Dienstag, 22. Dezember 2009

Eine Weihnachtsgeschichte


Es war bitterkalt in dieser beginnenden Heiligen Nacht. Der Schnee rieselte vom Himmel und in allen Fenstern sah man strahlenden Glanz und Kerzenschein. Müde stapfte Anne durch den Schnee, der unter ihren Füßen knirschte. Sie hatte eine weite Reise hinter sich gebracht, etliche Stunden auf Flughäfen gewartet, weil die Flüge wegen des Wetters Verspätung hatten. Dann war kein Taxi zu bekommen. Auch Taxifahrer wollen mit ihren Familien Weihnachten feiern. So hatte sie sich also zu Fuß aufgemacht. Sie fror, das Land aus dem sie kam, war so viel wärmer gewesen. Der Rucksack schnitt in ihre Schultern, aber sie klagte nicht, sie war voller Vorfreude. Endlich stand sie vor dem ihr vertrauten Haus. Sie wunderte sich ein wenig weil alles so dunkel war.

Mühsam nestelte Anne den Schlüssel aus der Tasche und betrat ein kaltes, stilles Haus. Sie bekam es mit der Angst, eilte zu den Nachbarn und schellte aufgeregt an der Tür. Recht schnell wurde ihr von einer jungen Frau mit einem Baby auf dem Arm geöffnet. „Anne“, rief diese, „wir haben uns alle schon Sorgen um Dich gemacht!“ „Ja, ja“ murmelte Anne, „Flüge Verspätung und Akku leer, aber wo ist Mutter?“ Aus dem Hintergrund erschien nun eine ältere Dame. Sie hatte den Autoschlüssel schon in der Hand. „Komm, Anne“, sagte sie, „wir fahren zu ihr. Keine Sorge, es ist nicht so schlimm, aber Du weißt ja, ihr Herz und wir konnten Dich nicht erreichen.“ Anne wurde es trotzdem Angst und Bange. Sie stiegen ins Auto und sehr vorsichtig lenkte die ältere Dame den Wagen durch den Schnee.

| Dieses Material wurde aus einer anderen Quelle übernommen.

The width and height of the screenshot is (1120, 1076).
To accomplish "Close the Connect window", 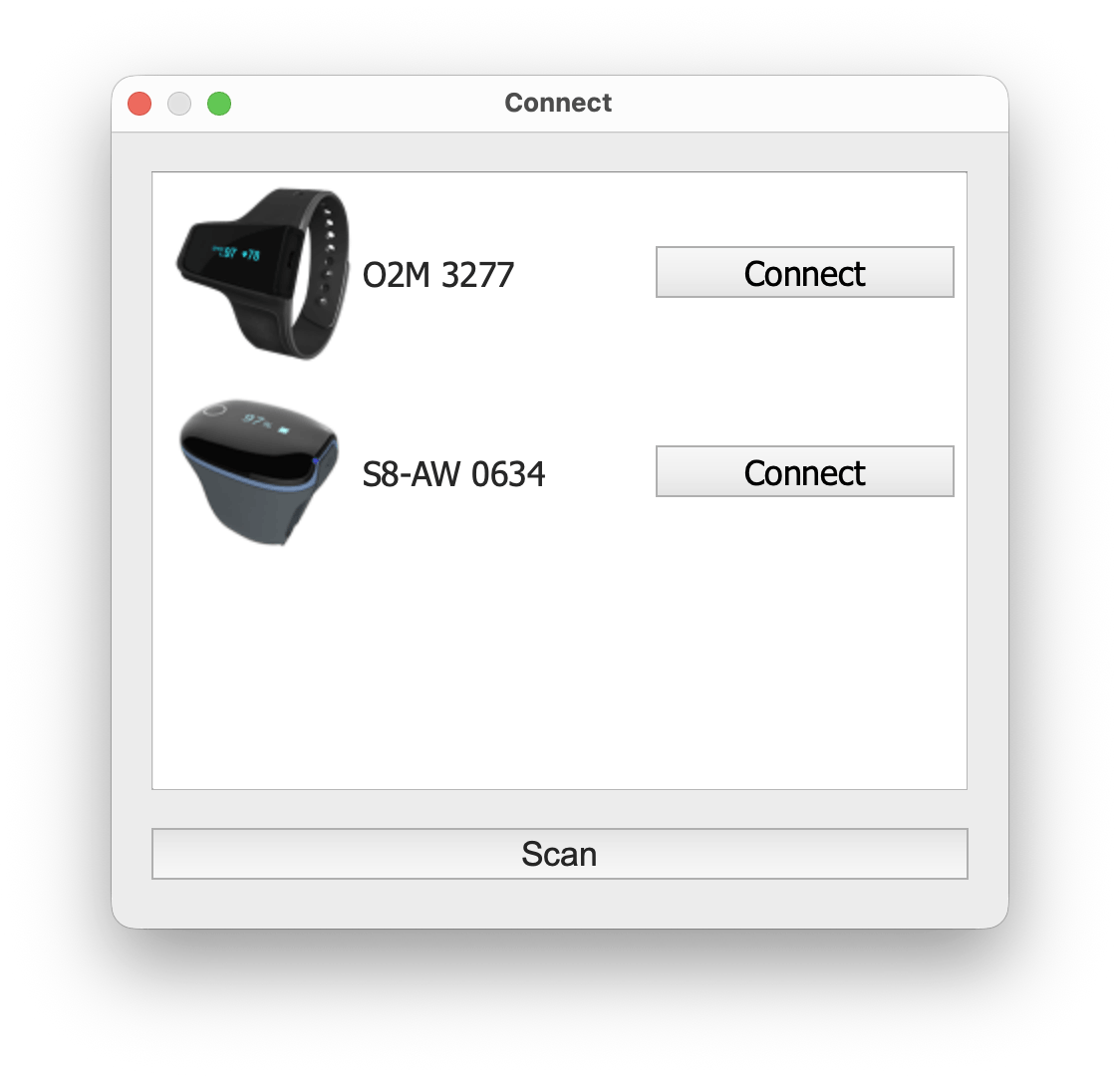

Schließlich blieben sie vor dem Krankenhaus stehen. „Komm“, sagte die Nachbarin. Zielsicher ging sie durch die Lobby zum Aufzug und drückte einen Knopf mit der Aufschrift „Innere“. Dann klopfte sie an eine Zimmertür. Sie schickte Anne hinein: „Ich warte hier auf Dich“. Und in das Zimmer rief sie leise: „Martha, ich habe sie Dir gebracht. Jetzt kann es auch für Dich noch Weihnachten werden.“

Dann schloss sie die Tür und nahm auf einem Sessel im Gang Platz, während sich drinnen im Zimmer Mutter und Tochter in dem Armen lagen. Nach einer Weile klopfte es leise an der Tür. Herein kamen in Prozession ein junger Mann, der Nachbar, mit einem kleinen geschmückten Weihnachtsbaum in den Händen, die junge Frau, die noch immer das Baby trug und die Zwillinge, wilde Buben, die im Sommer so manchen Strauß mit Annes Mutter gefochten hatten, aber nun ganz brav einen großen Korb trugen. Und dann natürlich die ältere Dame, deren Oma, die Anne hergefahren hatte.

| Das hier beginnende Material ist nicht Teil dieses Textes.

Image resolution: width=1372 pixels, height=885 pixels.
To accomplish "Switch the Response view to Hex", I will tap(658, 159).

Und ehe es sich Anne und ihre Mutter versahen, war eine bescheidene Weihnachtstafel im Krankenzimmer gedeckt. Wie jeden Heiligen Abend gab es Kartoffelsalat und Würstchen, Tradition in dieser Gegend. Und obwohl die Würstchen, trotz Thermobehälter, ein wenig kalt waren, erschien es Anne und ihrer Mutter, als hätten sie nie etwas Besseres gegessen. Auch Kerzen waren nicht vergessen worden.. Und die ungestümen Jungs hatten tatsächlich extra ein kleines Weihnachtsgedicht für die kranke Nachbarin geschrieben, um sie zu trösten. Annes Mutter war ganz gerührt und nahm sich vor, im kommenden Sommer ein wenig nachsichtiger mit der Rasselbande zu sein.

Und so kam es, dass diese Heilige Nacht, die so unglücklich begann, zu einer der Schönsten wurde, an die sich auch die beiden Jungs noch lange Jahre erinnern sollten. Anne und ihrer Mutter jedoch waren gleich zwei wunderbare Geschenke gemacht worden, die mit keinem Geld der Welt zu bezahlen sind: sich wohlbehalten in den Armen zu halten und die Herzenswärme dieser Nachbarsfamilie zu erleben.

In diesem Sinne wünsche ich allen Lesern eine friedliche Weihnachtszeit und einen schwungvollen Rutsch nach 2010. Möge uns allen, nicht nur zu Weihnachten, das Geschenk der Herzenswärme widerfahren.